■ **EXERCISE DIRECTIONS**
No pictures go into the copy. Write out every line below exactly.
── RECORDS SUPPLIED ──
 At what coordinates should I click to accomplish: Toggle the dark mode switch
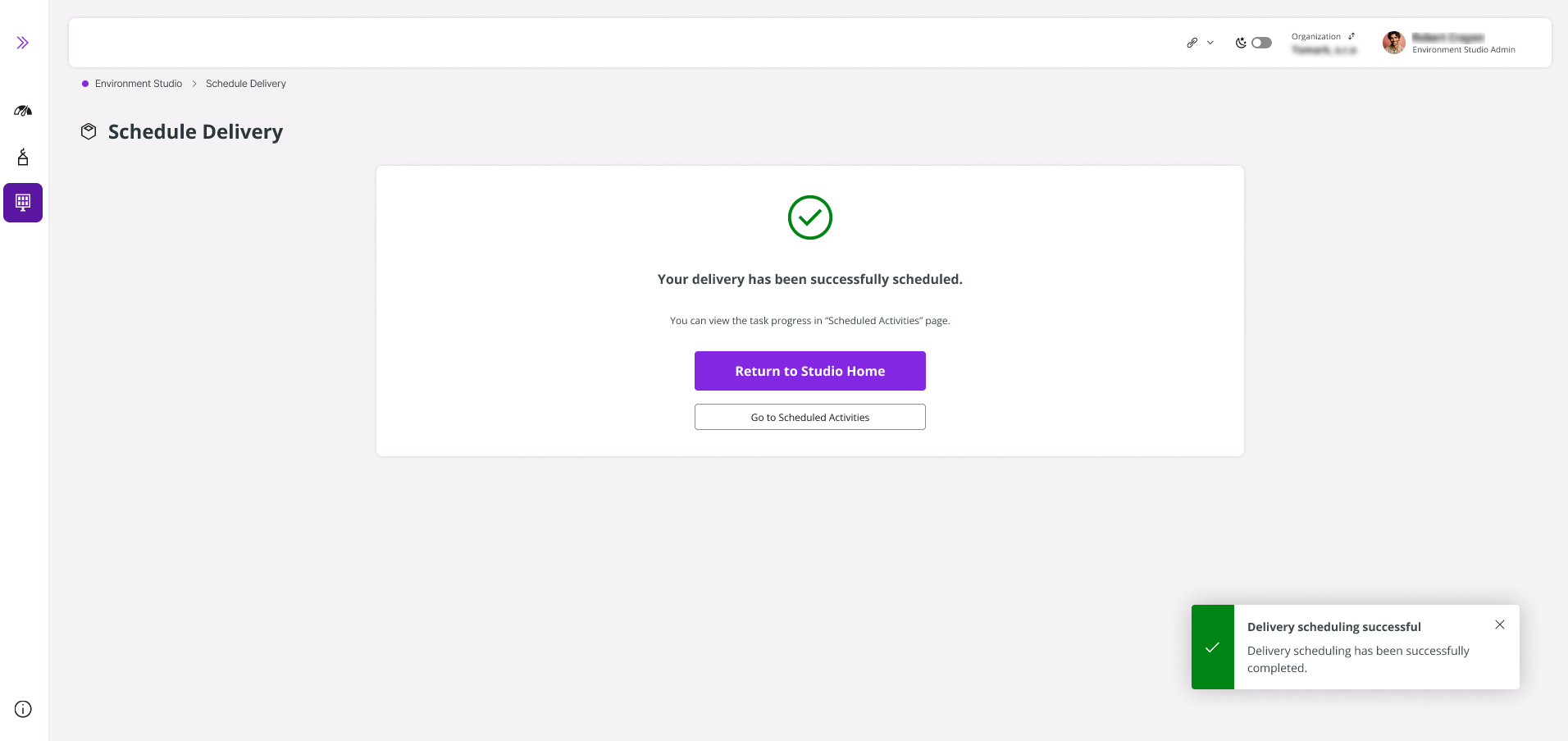pyautogui.click(x=1261, y=43)
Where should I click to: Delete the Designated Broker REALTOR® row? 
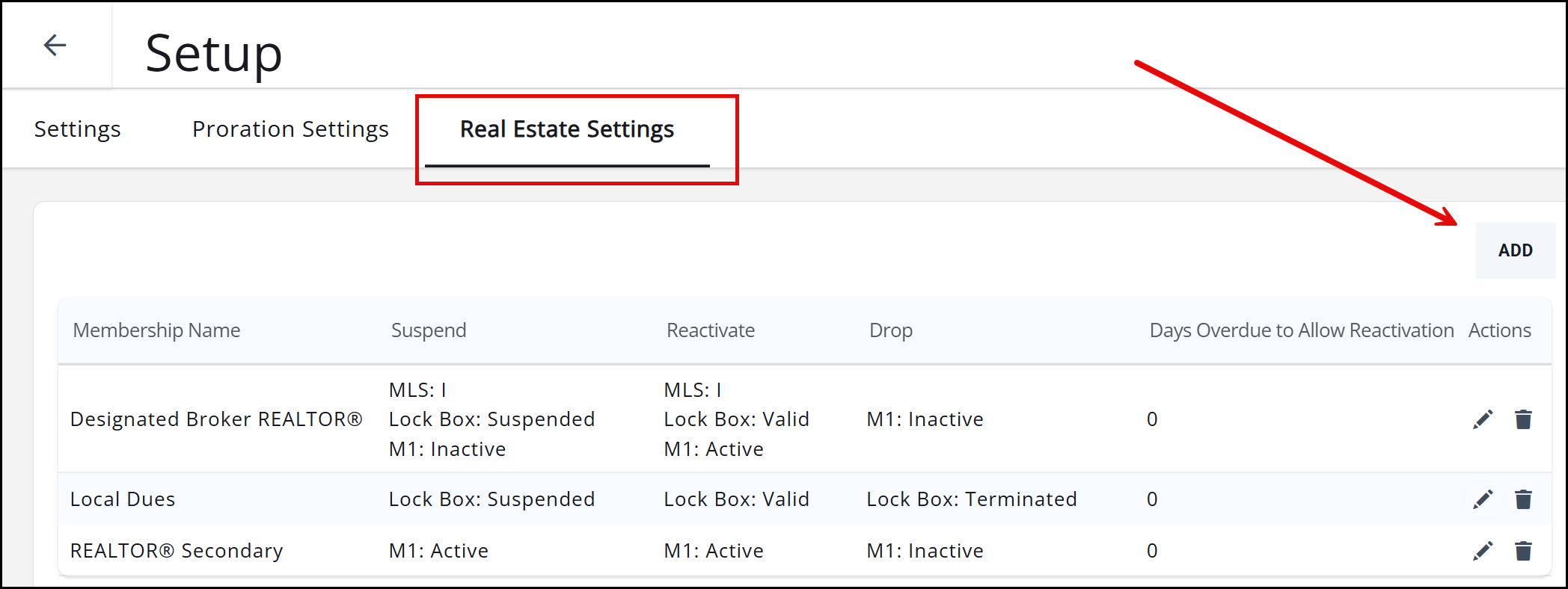1523,419
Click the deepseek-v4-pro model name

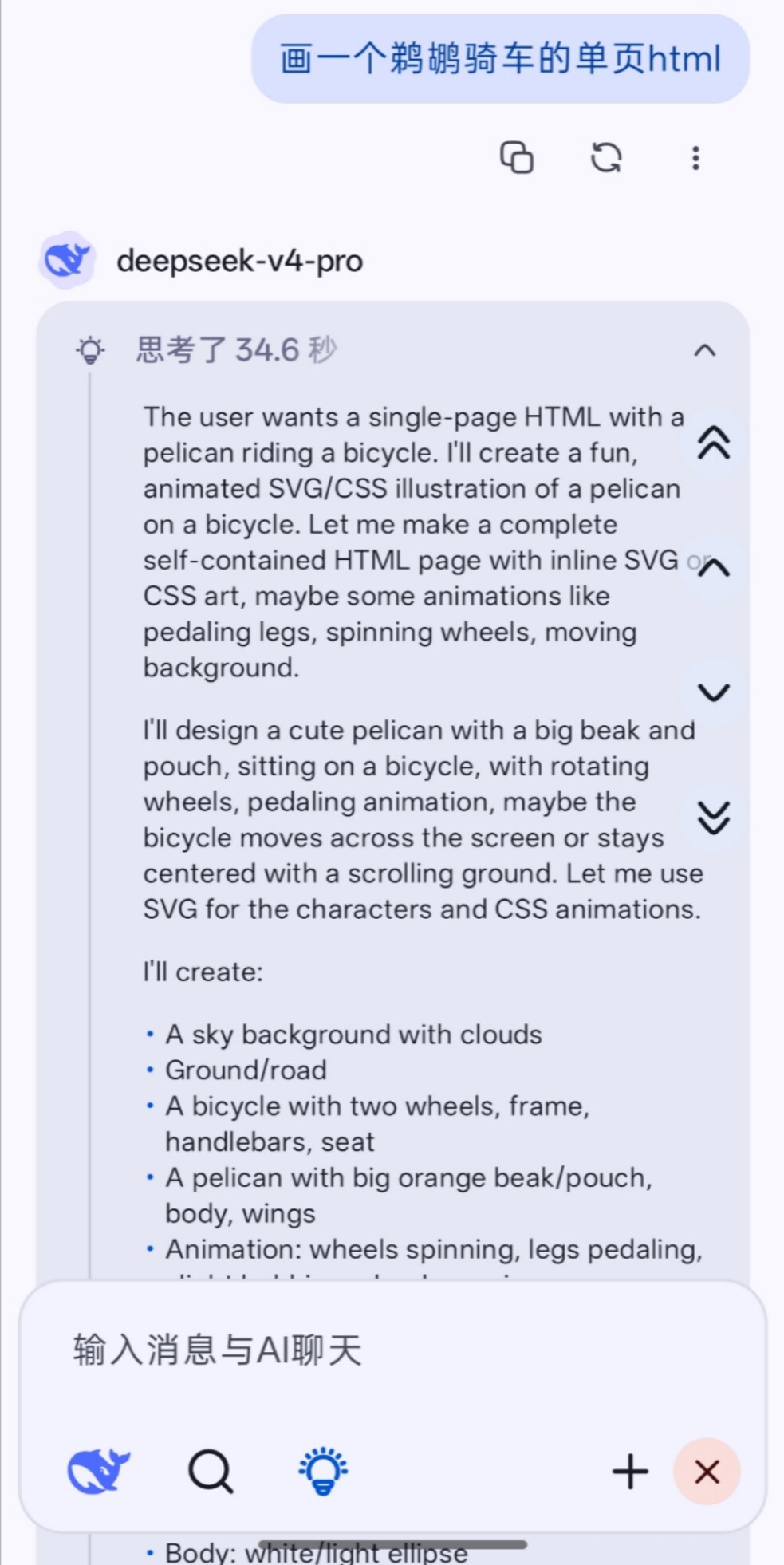tap(240, 261)
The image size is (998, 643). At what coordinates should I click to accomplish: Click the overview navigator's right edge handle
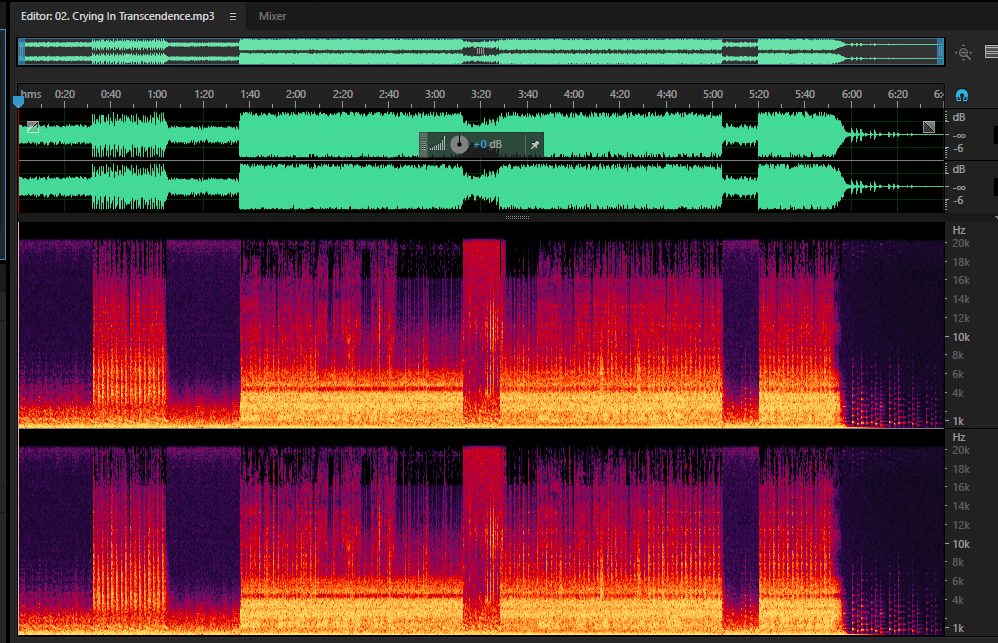click(x=940, y=52)
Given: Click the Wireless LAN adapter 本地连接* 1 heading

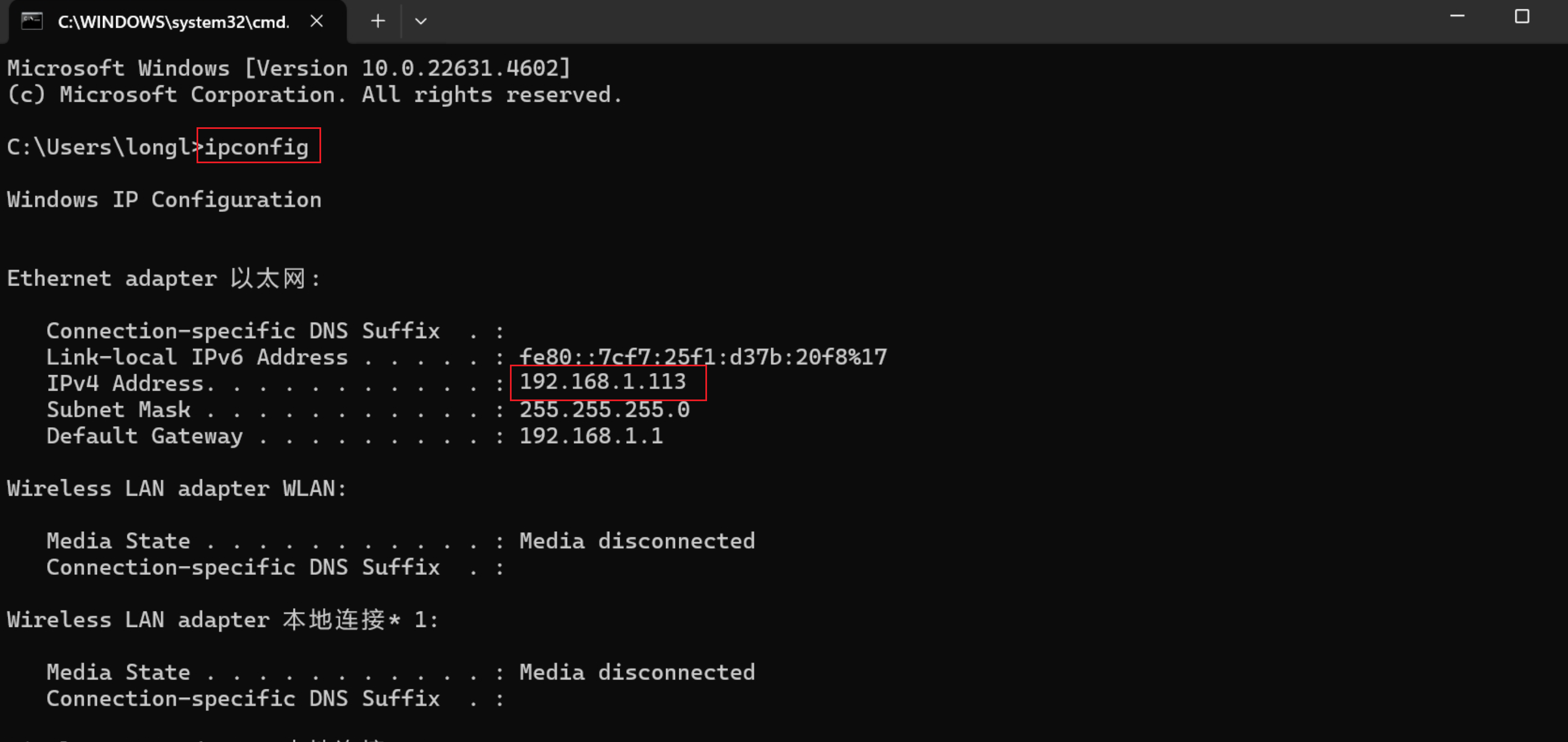Looking at the screenshot, I should [x=222, y=620].
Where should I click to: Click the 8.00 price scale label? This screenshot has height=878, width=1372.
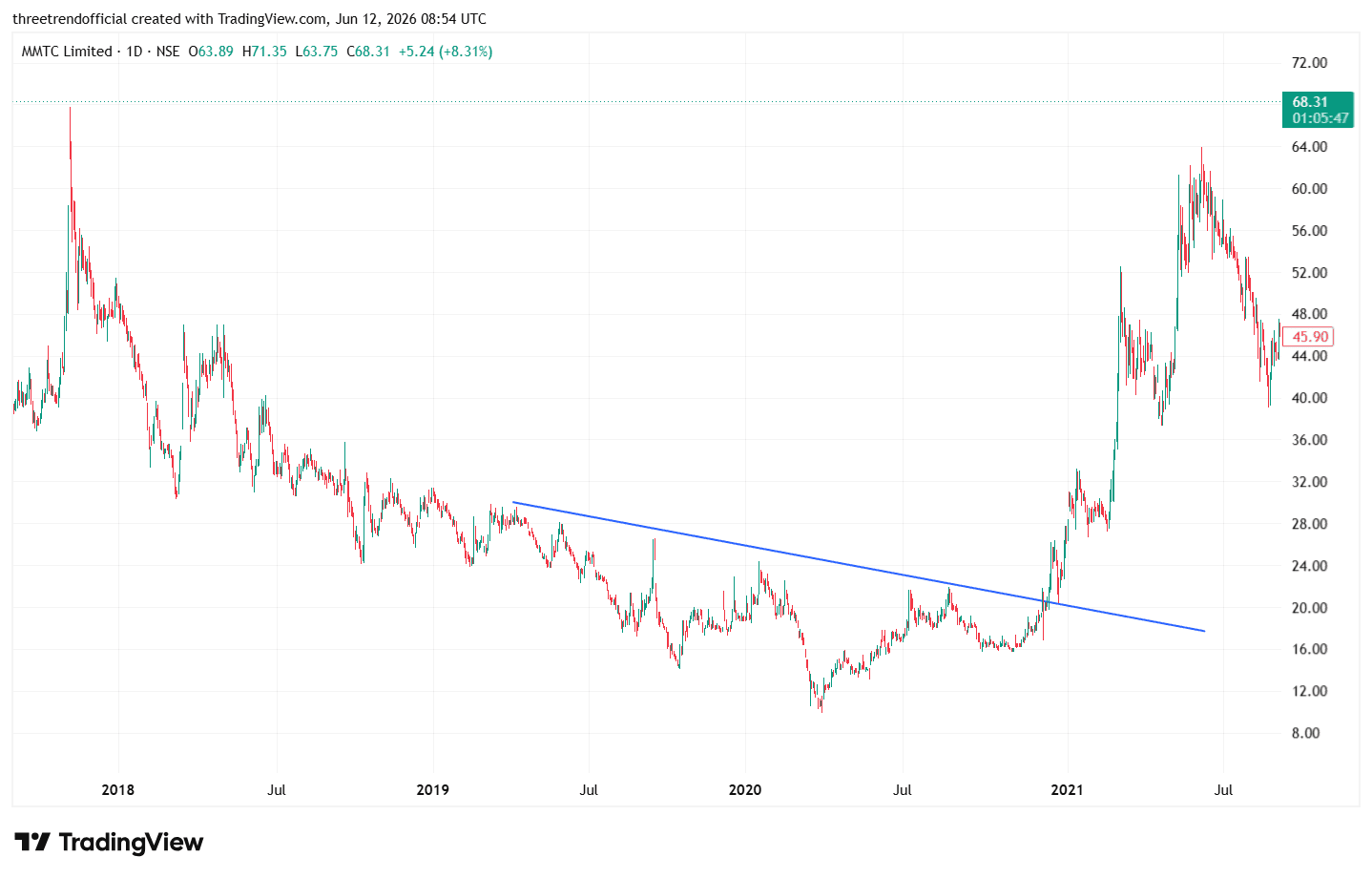tap(1305, 733)
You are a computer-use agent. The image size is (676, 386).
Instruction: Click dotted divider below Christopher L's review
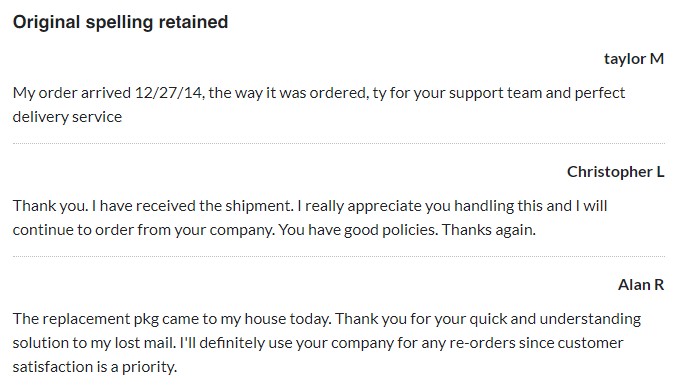click(339, 256)
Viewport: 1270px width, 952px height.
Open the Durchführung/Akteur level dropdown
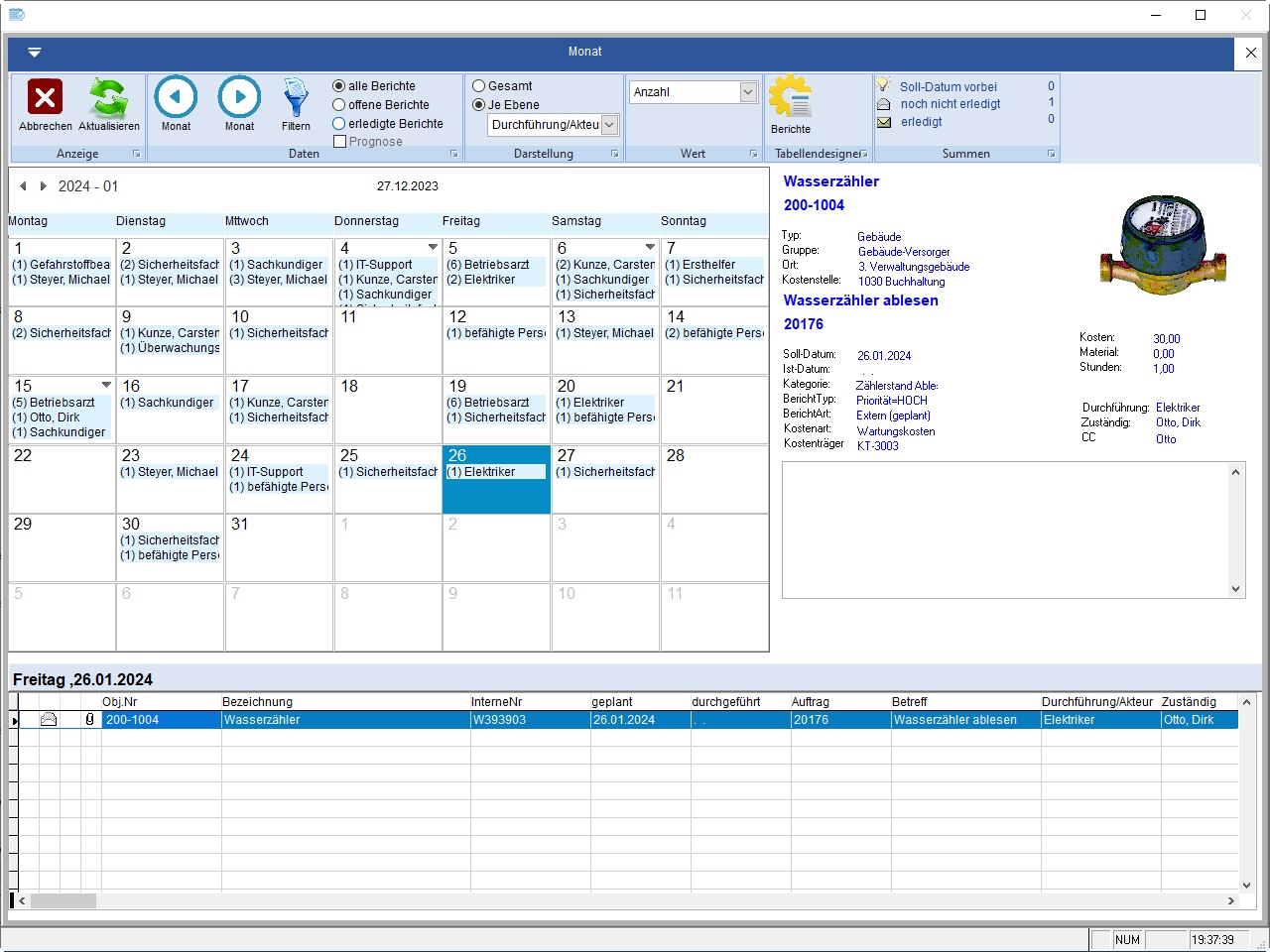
───
■ **RESULT OF THIS EXERCISE**
 At what coordinates should I click to accomplish: Toggle the dark mode switch
pyautogui.click(x=1261, y=43)
Where should I click to: Delete the Designated Broker REALTOR® row? 
1523,419
Click the deepseek-v4-pro model name

tap(240, 261)
The image size is (998, 643). At what coordinates should I click to accomplish: Click the overview navigator's right edge handle
click(x=940, y=52)
Given: Click the Wireless LAN adapter 本地连接* 1 heading

Looking at the screenshot, I should [x=222, y=620].
Where should I click to: Click the 8.00 price scale label? This screenshot has height=878, width=1372.
tap(1305, 733)
You are a computer-use agent. The image size is (676, 386).
Instruction: Click dotted divider below Christopher L's review
click(339, 256)
Viewport: 1270px width, 952px height.
Open the Durchführung/Akteur level dropdown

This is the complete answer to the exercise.